I think every office has a Gina.
Interestingly, most offices have a you too — the person who gets hijacked by Gina and feels rude setting boundaries. Often, it’s for exactly the reason you cite: You happily chat with others, so it feels wrong to set boundaries with Gina that you’re not setting with other people.
But you can and you should, and it’s not unfair or unkind to do it. Gina is using your time in a way that your other colleagues aren’t. She is routinely negative and critical, becomes even more negative when you disagree, and has ignored all your cues that you’d like to get back to work — three things that probably aren’t the case with the co-workers you’re happier to chat with. You’re justified in putting limits on conversations and people that sap your energy and affect your quality of life.

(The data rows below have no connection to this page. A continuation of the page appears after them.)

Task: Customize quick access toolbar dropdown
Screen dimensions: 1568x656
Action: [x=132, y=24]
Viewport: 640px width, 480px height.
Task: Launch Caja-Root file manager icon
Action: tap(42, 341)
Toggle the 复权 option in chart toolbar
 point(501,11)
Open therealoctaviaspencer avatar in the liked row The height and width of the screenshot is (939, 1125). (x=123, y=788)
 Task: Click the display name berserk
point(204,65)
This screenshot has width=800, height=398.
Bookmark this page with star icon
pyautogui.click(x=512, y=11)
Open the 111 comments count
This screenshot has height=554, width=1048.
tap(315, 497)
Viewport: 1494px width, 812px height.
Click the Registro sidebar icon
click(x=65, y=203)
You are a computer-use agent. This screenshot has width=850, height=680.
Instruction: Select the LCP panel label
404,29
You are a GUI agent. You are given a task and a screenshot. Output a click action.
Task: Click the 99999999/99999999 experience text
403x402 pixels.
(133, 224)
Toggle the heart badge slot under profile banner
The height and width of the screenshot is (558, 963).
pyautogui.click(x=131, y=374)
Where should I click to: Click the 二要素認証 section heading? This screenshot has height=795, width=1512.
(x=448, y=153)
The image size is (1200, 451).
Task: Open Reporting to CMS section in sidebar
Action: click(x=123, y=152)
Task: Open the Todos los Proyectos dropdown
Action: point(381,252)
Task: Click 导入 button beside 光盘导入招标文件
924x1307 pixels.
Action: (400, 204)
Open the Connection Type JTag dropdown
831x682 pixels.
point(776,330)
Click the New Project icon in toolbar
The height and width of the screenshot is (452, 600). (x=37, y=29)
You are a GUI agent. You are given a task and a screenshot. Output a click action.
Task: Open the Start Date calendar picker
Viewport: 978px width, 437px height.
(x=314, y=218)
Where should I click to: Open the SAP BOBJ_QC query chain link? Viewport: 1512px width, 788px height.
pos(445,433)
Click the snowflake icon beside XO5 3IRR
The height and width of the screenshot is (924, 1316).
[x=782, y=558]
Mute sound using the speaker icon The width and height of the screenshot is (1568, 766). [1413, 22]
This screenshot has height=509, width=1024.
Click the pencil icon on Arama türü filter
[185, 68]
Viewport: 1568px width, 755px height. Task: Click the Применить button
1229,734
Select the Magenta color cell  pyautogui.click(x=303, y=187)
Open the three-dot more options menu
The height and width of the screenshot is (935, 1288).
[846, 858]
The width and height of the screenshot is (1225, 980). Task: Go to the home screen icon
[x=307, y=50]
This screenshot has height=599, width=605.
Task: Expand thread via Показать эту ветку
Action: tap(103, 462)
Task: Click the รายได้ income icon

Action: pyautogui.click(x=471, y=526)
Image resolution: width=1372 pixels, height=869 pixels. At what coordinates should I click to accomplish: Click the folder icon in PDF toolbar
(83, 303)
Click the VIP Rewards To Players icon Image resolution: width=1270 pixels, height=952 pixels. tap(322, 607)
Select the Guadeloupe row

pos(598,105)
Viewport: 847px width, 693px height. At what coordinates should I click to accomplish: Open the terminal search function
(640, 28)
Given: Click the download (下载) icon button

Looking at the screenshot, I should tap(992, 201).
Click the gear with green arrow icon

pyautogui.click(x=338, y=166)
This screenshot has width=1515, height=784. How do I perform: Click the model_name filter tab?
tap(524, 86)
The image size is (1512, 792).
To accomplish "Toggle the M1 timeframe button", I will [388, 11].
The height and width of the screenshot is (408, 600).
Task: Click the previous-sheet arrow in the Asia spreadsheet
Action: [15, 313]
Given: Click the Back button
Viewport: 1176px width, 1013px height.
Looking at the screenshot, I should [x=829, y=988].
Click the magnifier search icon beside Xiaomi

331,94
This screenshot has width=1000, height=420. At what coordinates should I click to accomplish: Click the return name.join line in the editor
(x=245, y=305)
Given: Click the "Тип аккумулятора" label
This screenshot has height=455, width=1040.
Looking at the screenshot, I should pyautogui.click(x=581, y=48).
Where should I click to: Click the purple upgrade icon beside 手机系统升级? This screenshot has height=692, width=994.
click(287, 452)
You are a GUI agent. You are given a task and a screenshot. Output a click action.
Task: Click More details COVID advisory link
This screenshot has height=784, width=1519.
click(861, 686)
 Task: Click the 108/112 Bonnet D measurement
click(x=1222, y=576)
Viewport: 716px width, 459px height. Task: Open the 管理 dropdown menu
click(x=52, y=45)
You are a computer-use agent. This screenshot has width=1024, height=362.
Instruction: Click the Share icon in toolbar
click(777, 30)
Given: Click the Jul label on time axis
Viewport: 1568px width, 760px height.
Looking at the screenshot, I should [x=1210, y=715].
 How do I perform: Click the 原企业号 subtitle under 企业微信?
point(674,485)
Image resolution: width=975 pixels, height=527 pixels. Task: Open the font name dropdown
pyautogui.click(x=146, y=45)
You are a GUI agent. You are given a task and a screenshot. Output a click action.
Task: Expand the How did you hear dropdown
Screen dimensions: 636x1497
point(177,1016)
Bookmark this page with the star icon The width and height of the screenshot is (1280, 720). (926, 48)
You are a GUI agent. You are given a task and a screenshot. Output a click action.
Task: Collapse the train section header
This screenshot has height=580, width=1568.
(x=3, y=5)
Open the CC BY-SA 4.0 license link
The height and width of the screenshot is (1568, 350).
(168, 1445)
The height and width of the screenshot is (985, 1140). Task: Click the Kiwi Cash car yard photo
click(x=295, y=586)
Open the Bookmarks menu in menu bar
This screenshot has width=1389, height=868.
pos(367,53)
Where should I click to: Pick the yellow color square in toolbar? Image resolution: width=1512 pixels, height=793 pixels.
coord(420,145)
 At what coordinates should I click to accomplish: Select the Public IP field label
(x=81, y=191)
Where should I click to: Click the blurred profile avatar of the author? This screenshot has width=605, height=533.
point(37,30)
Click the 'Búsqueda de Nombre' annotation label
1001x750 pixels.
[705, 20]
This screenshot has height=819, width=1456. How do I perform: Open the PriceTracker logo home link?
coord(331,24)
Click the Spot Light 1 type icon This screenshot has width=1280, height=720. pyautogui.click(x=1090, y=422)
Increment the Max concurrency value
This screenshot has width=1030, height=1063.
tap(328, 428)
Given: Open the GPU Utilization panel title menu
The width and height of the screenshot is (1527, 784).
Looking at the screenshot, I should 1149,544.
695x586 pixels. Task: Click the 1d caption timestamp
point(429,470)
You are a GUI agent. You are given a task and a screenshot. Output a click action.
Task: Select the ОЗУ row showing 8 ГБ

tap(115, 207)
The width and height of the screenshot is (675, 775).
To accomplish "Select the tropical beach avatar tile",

It’s worth noting that for all the time you’ve invested in listening to Gina, she doesn’t seem to have invested much in listening to you. Gina is treating you like a vessel she can vent into — but where’s her interest in your life, your experiences, your feelings? The relationship sounds awfully one-sided. She gets to feel better by venting to you, even though it makes you feel worse, and she never does anything to replenish the good will she’s using up. It’s reasonable for you to decide you’ve had enough.
As for the mechanics of how to begin setting boundaries when you haven’t previously — you’re at work, and work gives you an easy excuse. That can sound like one of the following:
“Sorry, I’m swamped today and really can’t talk.”
“I’m on deadline, and I’ve got to get back to it.”
“I’m right in the middle of something and don’t want to break my concentration. Can you email me instead?”
“I’d better get back to this. I’ll see you later.”
I suspect you haven’t been saying things like this, because, in theory, you could make time to talk to Gina — like you do with other colleagues. But these types of statements are perfectly acceptable at work — even when they’re not 100 percent true. You probably do have work-related things you could be spending your time on rather than listening to Gina’s complaints, and you’re not wrong to tell her that you need to use your work time to actually work.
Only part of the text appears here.